§ Exercise description
Quote the entries below from the line with "Recalibrating - MMM v5-39 (453, 1128)" through the line with "Toutes les formations → (30, 915)", both ends included, and only those lines.

§ Supplied data

>>>

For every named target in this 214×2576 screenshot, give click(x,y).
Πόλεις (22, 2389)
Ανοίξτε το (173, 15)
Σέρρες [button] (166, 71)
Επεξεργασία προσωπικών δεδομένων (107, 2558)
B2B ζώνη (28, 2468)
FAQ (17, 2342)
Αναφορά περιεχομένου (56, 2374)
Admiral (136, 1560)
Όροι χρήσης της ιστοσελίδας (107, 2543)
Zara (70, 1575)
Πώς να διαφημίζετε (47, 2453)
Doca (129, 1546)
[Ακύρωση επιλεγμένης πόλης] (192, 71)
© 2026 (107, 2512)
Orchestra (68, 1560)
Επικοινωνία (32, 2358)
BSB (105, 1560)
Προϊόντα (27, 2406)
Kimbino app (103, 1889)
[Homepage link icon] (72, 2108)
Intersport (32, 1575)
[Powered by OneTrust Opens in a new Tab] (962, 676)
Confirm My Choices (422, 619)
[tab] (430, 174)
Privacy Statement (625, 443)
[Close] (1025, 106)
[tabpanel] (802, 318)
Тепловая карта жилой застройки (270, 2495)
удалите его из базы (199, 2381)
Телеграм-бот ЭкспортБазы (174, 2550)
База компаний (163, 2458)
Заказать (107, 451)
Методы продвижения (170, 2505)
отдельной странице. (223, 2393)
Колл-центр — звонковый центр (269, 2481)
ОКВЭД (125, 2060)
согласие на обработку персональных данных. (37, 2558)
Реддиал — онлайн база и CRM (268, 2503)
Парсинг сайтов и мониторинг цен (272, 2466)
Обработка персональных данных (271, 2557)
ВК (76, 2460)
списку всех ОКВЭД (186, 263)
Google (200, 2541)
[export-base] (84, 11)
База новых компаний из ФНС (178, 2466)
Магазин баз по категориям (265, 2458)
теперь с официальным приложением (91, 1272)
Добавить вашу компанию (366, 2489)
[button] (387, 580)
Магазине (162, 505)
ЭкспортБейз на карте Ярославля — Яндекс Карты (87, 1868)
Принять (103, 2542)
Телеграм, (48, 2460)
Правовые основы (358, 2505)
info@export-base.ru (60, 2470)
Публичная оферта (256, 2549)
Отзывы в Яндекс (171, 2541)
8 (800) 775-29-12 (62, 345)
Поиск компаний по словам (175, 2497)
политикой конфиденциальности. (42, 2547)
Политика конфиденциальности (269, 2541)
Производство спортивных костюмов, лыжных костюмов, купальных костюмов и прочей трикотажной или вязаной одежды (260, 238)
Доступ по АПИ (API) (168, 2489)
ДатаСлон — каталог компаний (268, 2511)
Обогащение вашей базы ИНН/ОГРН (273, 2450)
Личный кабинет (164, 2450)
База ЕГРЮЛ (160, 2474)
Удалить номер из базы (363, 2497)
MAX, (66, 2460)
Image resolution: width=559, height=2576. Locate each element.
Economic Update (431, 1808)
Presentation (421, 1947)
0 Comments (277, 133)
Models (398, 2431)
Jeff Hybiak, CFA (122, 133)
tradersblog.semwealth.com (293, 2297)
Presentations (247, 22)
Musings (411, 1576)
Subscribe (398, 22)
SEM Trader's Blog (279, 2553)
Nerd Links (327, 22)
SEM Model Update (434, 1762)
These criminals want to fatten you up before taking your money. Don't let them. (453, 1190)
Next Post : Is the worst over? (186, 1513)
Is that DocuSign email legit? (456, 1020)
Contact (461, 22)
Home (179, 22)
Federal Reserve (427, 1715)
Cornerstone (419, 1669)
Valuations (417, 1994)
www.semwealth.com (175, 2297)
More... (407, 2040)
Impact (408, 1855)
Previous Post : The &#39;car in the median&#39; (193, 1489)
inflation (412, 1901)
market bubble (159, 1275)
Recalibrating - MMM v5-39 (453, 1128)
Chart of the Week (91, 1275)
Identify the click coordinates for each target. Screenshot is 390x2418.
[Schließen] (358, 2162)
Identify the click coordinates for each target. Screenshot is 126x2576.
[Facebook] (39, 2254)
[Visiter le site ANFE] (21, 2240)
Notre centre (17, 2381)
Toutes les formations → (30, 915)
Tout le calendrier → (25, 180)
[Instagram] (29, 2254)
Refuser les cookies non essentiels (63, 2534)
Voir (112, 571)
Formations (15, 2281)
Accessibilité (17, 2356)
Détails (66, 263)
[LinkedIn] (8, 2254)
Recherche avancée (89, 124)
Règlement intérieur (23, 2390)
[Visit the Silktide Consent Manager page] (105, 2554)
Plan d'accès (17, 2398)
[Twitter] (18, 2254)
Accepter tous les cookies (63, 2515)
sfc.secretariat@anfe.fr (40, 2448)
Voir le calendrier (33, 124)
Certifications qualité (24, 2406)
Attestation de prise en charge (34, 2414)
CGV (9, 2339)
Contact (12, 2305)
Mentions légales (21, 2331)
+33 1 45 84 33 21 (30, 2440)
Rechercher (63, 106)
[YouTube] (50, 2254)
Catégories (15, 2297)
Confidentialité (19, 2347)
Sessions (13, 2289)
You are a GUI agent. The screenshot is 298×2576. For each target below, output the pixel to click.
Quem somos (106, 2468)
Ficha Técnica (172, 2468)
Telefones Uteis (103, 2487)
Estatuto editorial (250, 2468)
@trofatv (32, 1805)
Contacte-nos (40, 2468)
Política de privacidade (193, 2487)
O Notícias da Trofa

<<<

§ Finished task
Recalibrating - MMM v5-39 (453, 1128)
Chart of the Week (91, 1275)
Identify the click coordinates for each target. Screenshot is 390x2418.
[Schließen] (358, 2162)
Identify the click coordinates for each target. Screenshot is 126x2576.
[Facebook] (39, 2254)
[Visiter le site ANFE] (21, 2240)
Notre centre (17, 2381)
Toutes les formations → (30, 915)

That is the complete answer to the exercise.